Charles P. Kellogg & Co. v. Turpie

Mr..Justice Sheldon

delivered the opinion of the Court:

This was an action of assumpsit, to recover the value of certain bills of goods purchased by the defendant of the plaintiffs on the 20th day of December, 1875, and in January and February, 1876, on a credit of four months. The suit was commenced March 1, 1876.

The declaration contains a special count setting forth, in substance, the sale of the goods to the defendant upon a credit of four months, through and on account of false and fraudulent representations made by the defendant as to his pecuniary responsibility, for the price of $1124.35, and that that was the value of the goods; that plaintiffs first learned of the false and fraudulent character of the representations on the last day of February, 1876, "and that immediately thereupon they rescinded the contract of sale so made as aforesaid on credit, and demanded payment immediately of the value of the goods at the time of the purchase, which defendant refused to make.

The circuit court sustained a demurrer to the declaration, and gave judgment for the defendant. On appeal to the Appellate Court for the Second District the judgment was affirmed, and an appeal taken to this court.

The declaration clearly enough presents a case of fraud, entitling the plaintiffs to rescind the contract of sale made on a credit, and the question which is presented is whether, upon making such rescission of the contract, the plaintiffs may bring this action of assumpsit to recover what the goods were reasonably worth, or are restricted to an action in tort, of trover or replevin.

Where such a fraudulent contrdct is rescinded by the vendor, as it may be, the contract is treated as a nullity, and the defendant considered not as a purchaser of the goods, but as a person who had tortiously got possession of them, and the form of action in such case is in trover or replevin for the tort. But this action of assumpsit proceeds upon the ground of a contract made between the parties and existing at the time of action brought, and that the goods were rightly obtained by purchase. Now the only contract appearing by the declaration between the parties 'is an express contract for the sale of the goods upon credit. The time of credit had not expired when the suit was commenced, and it was prematurely brought on the contract which was actually made. Where there is an express contract the law will not imply one. It is not admissible to say there was a different implied contract, where there was an express one.

Nor can the contract be rescinded in part, and affirmed as to the Residue.
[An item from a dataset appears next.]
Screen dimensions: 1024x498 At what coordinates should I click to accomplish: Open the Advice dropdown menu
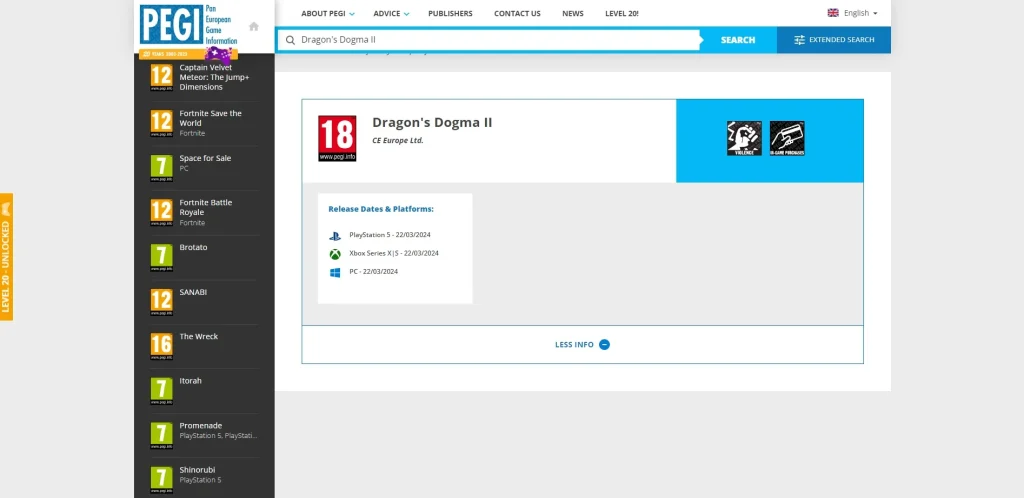[391, 13]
The plaintiffs, if they treat the transaction as a contract at all, must take the contract altogether, and be bound by its specified terms. vBy bringing this action, plaintiffs affirm the contract made between them and the defendant. This we believe to be the doctrine upon the subject as resting upon principle, and established by the weight of authority.

In such cases, says Chitty, in his work on Contracts, vol. 1. pp. 569-70, “ The vendor must either affirm or disaffirm the contract as a whole. And therefore, where goods are fraud ulently procured to be sold on credit, the vendor can not sue for the price before the credit has expired, but he must sue in tort for the value of the goods, for by declaring for the price he affirms the contract; and where there is an express contract the law will not imply any other.”
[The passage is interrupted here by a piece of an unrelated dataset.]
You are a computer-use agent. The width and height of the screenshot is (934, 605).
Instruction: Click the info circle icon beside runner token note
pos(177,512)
To the same effect is Story on Sales, § 446, that “ Where goods have been obtained through the fraud or misrepresentation of the vendee, the vendor may either affirm the sale or rescind it and reclaim the goods. If he elect to rescind he must, as we have seen, do so within a reasonable time, and must take care to do nothing affirmatory of the contract', or his right to rescind will be lost. And in such case he should sue in trover or replevin for the goods, treating the whole contract as utterly nullified by the fraud,,and he should be careful not to bring assumpsit, since, as the foundation of this action is the promise of the vendee, the contract is thereby directly affirmed, and his rights will depend upon the contract solely.” In full support of the text of these writers and the views we have expressed, are Read v. Hutchison, 3 Camp. 351; Ferguson v. Carrington, 9 B. & Cr. 59, 17 E. C. L. 330; Strutt v. Smith, 1 C., M. & R. 311; Selway v. Fogg, 5 M. & W. 83.
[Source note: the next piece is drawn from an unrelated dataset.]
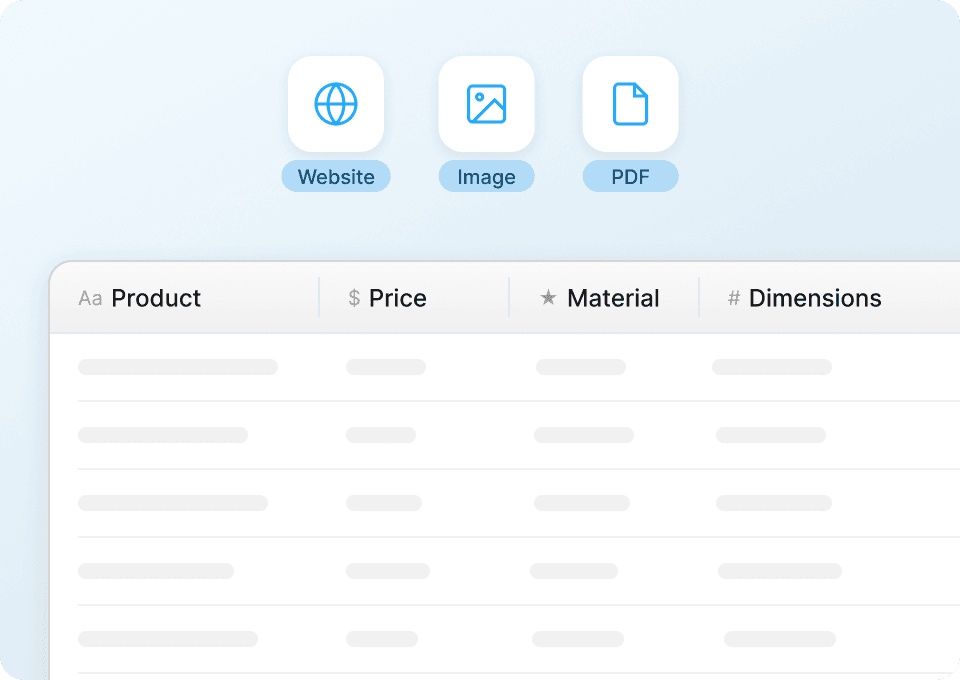Select the PDF label pill
Viewport: 960px width, 680px height.
click(630, 177)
In Allen v. Ford, 19 Pick. 217, the same doctrine is declared, where the court say : “ If the plaintiff rescinds the contract, as he would have a right to do, the defendant failing to perform the condition of sale, his proper remedy for a conversion of the property is an action of trover. And he can not waive the tort and recover the value of the goods in an action of assumpsit. In such a form of action the contract is admitted to exist at the time of the action brought, and where there is an express contract the law will not imply one.” To like effect are Delton v. Hull, 47 Md. 112; Whitlock v. Heard, 3 Rich. 88.

The decisions in Hew York appear to be in favor of the maintenance of such an action as the present.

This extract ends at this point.